|Firstly: the "Napster" brand is worthless. Sure kids knew what Napster was when they could download songs there for free, but today... shoot, two years ago, the Napster brand was deader than Atari, with far less nostalgia attached. So big dumb companies: stop trying to buy old brands to plaster on your entirely unrelated products, and all you idiot analysts: stop breathlessly singing their press releases like your paycheck depends on it.
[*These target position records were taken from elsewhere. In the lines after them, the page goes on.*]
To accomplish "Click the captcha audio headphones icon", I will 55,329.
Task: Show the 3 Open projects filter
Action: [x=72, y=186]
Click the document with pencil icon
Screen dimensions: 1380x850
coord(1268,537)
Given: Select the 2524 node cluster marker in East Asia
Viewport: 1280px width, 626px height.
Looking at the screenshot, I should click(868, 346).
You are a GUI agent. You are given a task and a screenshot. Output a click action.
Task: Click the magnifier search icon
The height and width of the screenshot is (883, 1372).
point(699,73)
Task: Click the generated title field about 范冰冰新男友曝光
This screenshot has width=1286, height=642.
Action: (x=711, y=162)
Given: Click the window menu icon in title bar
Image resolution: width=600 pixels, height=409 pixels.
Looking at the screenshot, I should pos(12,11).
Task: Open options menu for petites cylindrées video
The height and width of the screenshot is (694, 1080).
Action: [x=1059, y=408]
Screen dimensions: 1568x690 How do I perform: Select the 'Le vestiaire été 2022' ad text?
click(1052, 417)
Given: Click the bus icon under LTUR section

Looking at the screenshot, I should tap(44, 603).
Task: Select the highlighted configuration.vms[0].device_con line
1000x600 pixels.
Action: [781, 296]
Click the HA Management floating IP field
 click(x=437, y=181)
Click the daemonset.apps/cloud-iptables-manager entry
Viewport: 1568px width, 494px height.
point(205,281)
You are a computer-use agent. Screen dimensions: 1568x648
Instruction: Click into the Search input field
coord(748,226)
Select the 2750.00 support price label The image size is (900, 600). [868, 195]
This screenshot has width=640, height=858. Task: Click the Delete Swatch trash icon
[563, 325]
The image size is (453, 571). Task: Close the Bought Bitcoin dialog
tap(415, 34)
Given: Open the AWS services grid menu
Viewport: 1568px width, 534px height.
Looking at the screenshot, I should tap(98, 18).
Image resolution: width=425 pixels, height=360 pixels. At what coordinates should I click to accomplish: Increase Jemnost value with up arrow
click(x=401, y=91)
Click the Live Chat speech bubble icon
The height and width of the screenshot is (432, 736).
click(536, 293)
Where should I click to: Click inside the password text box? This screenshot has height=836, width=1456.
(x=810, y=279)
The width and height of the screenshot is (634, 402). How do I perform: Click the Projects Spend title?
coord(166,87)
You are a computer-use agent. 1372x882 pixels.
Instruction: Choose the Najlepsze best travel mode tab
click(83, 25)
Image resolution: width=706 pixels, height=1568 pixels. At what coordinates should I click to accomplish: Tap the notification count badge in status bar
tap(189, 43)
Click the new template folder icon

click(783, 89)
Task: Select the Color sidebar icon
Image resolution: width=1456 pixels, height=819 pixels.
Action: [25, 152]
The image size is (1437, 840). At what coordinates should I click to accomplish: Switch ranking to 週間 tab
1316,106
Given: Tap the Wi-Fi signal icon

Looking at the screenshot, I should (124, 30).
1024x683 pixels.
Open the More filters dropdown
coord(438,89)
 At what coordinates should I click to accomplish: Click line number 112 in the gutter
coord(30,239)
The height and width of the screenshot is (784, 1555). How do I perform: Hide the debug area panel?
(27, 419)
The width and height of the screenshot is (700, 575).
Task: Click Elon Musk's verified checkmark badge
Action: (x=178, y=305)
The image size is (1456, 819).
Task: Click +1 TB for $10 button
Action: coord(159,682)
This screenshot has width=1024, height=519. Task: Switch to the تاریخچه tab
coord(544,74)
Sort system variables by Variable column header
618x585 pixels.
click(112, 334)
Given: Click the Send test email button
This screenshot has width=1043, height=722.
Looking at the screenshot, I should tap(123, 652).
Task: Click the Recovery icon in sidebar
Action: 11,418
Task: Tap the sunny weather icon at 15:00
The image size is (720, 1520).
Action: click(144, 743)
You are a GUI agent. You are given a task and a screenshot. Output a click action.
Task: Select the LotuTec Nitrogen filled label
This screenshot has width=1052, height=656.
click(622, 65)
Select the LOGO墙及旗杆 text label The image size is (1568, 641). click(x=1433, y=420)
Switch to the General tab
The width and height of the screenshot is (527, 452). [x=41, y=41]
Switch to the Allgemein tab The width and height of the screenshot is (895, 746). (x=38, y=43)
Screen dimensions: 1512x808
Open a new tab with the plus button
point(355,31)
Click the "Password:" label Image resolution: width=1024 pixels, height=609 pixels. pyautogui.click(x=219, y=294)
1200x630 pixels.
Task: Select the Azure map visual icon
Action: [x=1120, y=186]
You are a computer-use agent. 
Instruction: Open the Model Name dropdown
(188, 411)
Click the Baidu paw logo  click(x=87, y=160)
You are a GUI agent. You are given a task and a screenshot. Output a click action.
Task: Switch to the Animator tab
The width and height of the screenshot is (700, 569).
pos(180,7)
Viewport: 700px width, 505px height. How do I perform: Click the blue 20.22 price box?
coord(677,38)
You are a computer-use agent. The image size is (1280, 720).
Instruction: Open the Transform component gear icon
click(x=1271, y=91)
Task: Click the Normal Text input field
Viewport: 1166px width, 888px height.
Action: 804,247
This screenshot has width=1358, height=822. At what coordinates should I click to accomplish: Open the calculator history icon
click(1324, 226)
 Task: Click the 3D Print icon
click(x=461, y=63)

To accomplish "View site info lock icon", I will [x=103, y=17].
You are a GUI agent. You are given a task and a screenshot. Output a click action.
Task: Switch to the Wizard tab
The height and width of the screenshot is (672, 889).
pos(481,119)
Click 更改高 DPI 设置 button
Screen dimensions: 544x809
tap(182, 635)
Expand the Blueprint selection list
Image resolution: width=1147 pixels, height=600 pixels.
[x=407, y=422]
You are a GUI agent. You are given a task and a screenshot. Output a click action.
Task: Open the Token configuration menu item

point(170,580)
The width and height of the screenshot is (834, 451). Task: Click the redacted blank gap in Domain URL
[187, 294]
Secondly: nobody is excited at the prospect of renting intellectual property. So-called "subscriptions" to online music stores are not something new. Microsoft introduced this 'feature' in their grand plan for WMA DRM before the iTMS even got started. But customers say they don't want it, they aren't buying into it, Apple isn't poised to offer it, and those giddy companies who did partner up as WMA subscription outlets are as lucky as Hindenburg passengers with asthma, with dimmer chances for survival.
Thirdly: the iPod isn't suffering from a lack of features. Competitors can offer music players that also record sound, take photos, tune in radio stations, possibly play MP3s, and offer to obliterate your music collection via DRM lockout if you fail to keep paying a subscription, but those features, and many others, are not resulting in dramatic sales that threaten the iPod.
In fact, Apple's latest and most popular iPod model offers fewer features: no light up buttons, no navigation menus, and no display showing the current song. The iPod Shuffle is almost like the radio, except with no commercials and it only plays the songs you want to hear!